Avoiding politicized content is impossible because anything can be
politicized. As the above poster here put it, neutral articles effectively
means articles whose politics you agree with and/or articles that reinforce
the status quo.

Now we can argue about intellectually dishonest articles and ones that bury
the lede, but the article in the OP does back up the assertion with data.

------
gnicholas
A couple of points regarding the lower rate of taxation for capital gains:

• Capital gains are not inflation-indexed, which is one reason to have a lower
rate. Consider three individuals:

* Person A earned $100,000 working at BigCo in 2019

* Person B sold shares in 2019 that were purchased in 2017, for a (LTCG) gain of $100,000

* Person C sold shares in 2019 that were purchased in 1965, for a (LTCG) gain of $100,000

There's essentially no inflation to account for in cases A and B, since all of
the relevant transactions happened relatively recently. But what about Person
C? The real value of her investment has not increased by $100,000 — it's much
less than that because of inflation. So one argument for a lower capital gains
rate is to be fairer to people who have held investments a long time.

• Investments are more mobile than wage earners. This is just a fact about the
world: I can invest in a different country more easily than I can move to a
different country, which leads to "tax competition" for investment income
moreso than for wage income.

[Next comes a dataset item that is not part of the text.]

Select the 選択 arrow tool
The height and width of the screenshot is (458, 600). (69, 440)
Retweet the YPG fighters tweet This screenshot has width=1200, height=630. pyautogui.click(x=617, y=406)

However, this doesn't mean much in the US, where
we tax worldwide income (so it doesn't matter where you earn investment
income, for the most part).

• Capital gains is "double taxation". It is true that if you tax capital, that
is likely post-tax money. That is, it was earned at some time in the past and
tax was paid at that time.

There is a notable exception, however: basis step-up at death (inherited
assets don't trigger capital gains when passed to heirs. If the total estate
is under the current limit, I believe around $10M, then no tax would be paid
at all). There are other tax preferences like the primary residence $500k
exemption, qualified small business stock exclusion (look it up, startup
founders!) that allow people to realize lots of gains without paying any/full
tax. There are also less-sexy things like muni bonds.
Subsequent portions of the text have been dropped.